De acordo com o documento, qual artigo da Constituição Paulista a torna aplicável aos Municípios?

***** Documento *****

11.              No mérito, está em pauta examinar se a matéria legislada é ou não inserida na reserva de iniciativa legislativa.

12.              O tema atinente aos serviços públicos, notadamente os delegados mediante concessão ou permissão, é do domínio da lei, como expressa o parágrafo único do art. 175 da Constituição Federal.

13.              No âmbito normativo estadual, a Constituição Paulista, aplicável aos Municípios por força de seu art. 144, enuncia que “os serviços concedidos ou permitidos ficarão sempre sujeitos à regulamentação e fiscalização do Poder Público” (art. 119, primeira parte), bem como que compete ao Chefe do Poder Executivo a iniciativa reservada de projeto de lei sobre o regime de concessão ou permissão de serviços públicos (art. 47, XVIII).

14.              Portanto, é assunto que se insere na reserva de iniciativa legislativa do Chefe do Poder Executivo e, em seguida, na reserva da Administração no nível regulamentar, como decorrência do princípio da separação de poderes (art. 5º, Constituição Estadual).

15.              Prevalece na Suprema Corte a orientação da reserva de iniciativa legislativa do Chefe do Poder Executivo em se tratando de serviço público, como estampam as seguintes decisões:

“AÇÃO DIRETA DE INCONSTITUCIONALIDADE. VÍCIO DE INICIATIVA. COMPETÊNCIA DO PODER EXECUTIVO. PEDIDO DEFERIDO. Lei nº 781, de 2003, do Estado do Amapá que, em seus arts. 4º, 5º e 6º, estabelece obrigações para o Poder Executivo instituir e organizar sistema de avaliação de satisfação dos usuários de serviços públicos. Inconstitucionalidade formal, em virtude de a lei ter-se originado de iniciativa da Assembléia Legislativa. Processo legislativo que deveria ter sido inaugurado por iniciativa do Governador do Estado (CF, art. 61, § 1º, II, e). Ação direta julgada procedente” (STF, ADI 3.180-AP, Tribunal Pleno, Rel. Min. Joaquim Barbosa, 17-05-2007, v.u., DJe 15-06-2007).

***** Dados fornecidos *****

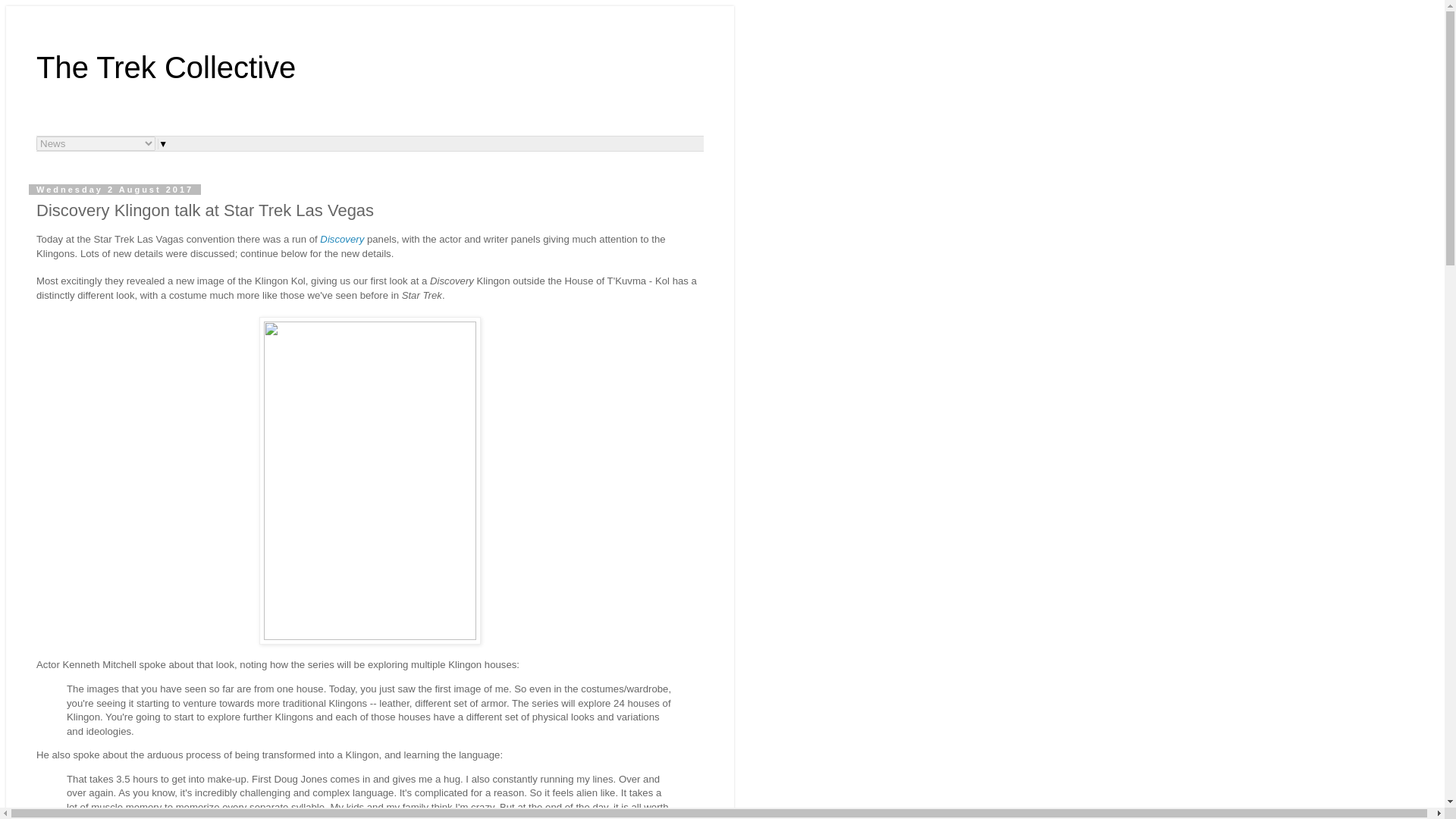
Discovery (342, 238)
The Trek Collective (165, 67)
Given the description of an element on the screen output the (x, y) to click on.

*****

=== Resposta do exercício ===
O art. 144.